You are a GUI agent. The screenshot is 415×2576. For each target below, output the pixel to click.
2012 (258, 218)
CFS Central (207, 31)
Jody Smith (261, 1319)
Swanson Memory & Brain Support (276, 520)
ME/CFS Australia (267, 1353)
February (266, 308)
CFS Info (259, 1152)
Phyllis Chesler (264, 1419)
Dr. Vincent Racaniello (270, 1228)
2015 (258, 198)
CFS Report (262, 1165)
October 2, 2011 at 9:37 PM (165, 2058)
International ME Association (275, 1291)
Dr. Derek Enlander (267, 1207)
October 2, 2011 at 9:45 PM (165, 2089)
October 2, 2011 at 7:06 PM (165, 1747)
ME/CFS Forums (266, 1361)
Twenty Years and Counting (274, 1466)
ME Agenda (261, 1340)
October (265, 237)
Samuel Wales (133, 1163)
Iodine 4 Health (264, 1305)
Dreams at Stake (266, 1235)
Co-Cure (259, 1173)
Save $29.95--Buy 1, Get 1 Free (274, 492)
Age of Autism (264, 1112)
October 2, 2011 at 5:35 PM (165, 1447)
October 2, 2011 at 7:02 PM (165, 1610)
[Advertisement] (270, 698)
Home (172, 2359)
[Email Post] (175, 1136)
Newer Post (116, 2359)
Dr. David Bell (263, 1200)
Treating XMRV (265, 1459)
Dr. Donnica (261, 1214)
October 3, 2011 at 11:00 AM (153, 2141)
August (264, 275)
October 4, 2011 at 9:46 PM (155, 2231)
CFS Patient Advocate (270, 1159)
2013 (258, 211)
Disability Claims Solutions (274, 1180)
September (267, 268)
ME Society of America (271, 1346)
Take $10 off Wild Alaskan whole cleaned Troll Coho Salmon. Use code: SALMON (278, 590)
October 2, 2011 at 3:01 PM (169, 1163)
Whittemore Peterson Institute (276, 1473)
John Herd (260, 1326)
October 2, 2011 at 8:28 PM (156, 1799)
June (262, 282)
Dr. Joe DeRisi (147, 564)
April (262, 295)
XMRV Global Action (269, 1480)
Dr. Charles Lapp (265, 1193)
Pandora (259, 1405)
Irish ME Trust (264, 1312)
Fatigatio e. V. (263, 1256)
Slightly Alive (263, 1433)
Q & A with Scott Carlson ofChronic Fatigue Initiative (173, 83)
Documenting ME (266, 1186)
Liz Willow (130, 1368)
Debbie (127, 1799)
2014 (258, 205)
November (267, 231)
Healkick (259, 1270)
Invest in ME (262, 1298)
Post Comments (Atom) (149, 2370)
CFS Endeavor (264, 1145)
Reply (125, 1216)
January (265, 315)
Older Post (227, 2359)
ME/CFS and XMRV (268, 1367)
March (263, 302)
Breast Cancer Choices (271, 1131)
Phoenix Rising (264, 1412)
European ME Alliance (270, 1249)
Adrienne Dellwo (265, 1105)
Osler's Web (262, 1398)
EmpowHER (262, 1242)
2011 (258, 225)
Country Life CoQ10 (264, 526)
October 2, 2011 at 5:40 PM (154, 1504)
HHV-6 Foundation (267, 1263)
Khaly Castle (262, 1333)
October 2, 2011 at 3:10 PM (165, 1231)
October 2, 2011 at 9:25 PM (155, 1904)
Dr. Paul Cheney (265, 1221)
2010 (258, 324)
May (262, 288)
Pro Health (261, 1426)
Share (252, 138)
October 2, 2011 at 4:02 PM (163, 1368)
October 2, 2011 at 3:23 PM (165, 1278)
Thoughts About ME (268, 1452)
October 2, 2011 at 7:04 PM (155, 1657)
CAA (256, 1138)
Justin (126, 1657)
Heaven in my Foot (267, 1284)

____

» TASK TO COMPLETE
Set down again, word for word, the stretch of records from the line with "Treating XMRV (265, 1459)" to the line with "October 2, 2011 at 3:10 PM (165, 1231)", both of those lines included.

» OUTPUT FOR THIS TASK
Treating XMRV (265, 1459)
Dr. Donnica (261, 1214)
October 3, 2011 at 11:00 AM (153, 2141)
August (264, 275)
October 4, 2011 at 9:46 PM (155, 2231)
CFS Patient Advocate (270, 1159)
2013 (258, 211)
Disability Claims Solutions (274, 1180)
September (267, 268)
ME Society of America (271, 1346)
Take $10 off Wild Alaskan whole cleaned Troll Coho Salmon. Use code: SALMON (278, 590)
October 2, 2011 at 3:01 PM (169, 1163)
Whittemore Peterson Institute (276, 1473)
John Herd (260, 1326)
October 2, 2011 at 8:28 PM (156, 1799)
June (262, 282)
Dr. Joe DeRisi (147, 564)
April (262, 295)
XMRV Global Action (269, 1480)
Dr. Charles Lapp (265, 1193)
Pandora (259, 1405)
Irish ME Trust (264, 1312)
Fatigatio e. V. (263, 1256)
Slightly Alive (263, 1433)
Q & A with Scott Carlson ofChronic Fatigue Initiative (173, 83)
Documenting ME (266, 1186)
Liz Willow (130, 1368)
Debbie (127, 1799)
2014 (258, 205)
November (267, 231)
Healkick (259, 1270)
Invest in ME (262, 1298)
Post Comments (Atom) (149, 2370)
CFS Endeavor (264, 1145)
Reply (125, 1216)
January (265, 315)
Older Post (227, 2359)
ME/CFS and XMRV (268, 1367)
March (263, 302)
Breast Cancer Choices (271, 1131)
Phoenix Rising (264, 1412)
European ME Alliance (270, 1249)
Adrienne Dellwo (265, 1105)
Osler's Web (262, 1398)
EmpowHER (262, 1242)
2011 (258, 225)
Country Life CoQ10 (264, 526)
October 2, 2011 at 5:40 PM (154, 1504)
HHV-6 Foundation (267, 1263)
Khaly Castle (262, 1333)
October 2, 2011 at 3:10 PM (165, 1231)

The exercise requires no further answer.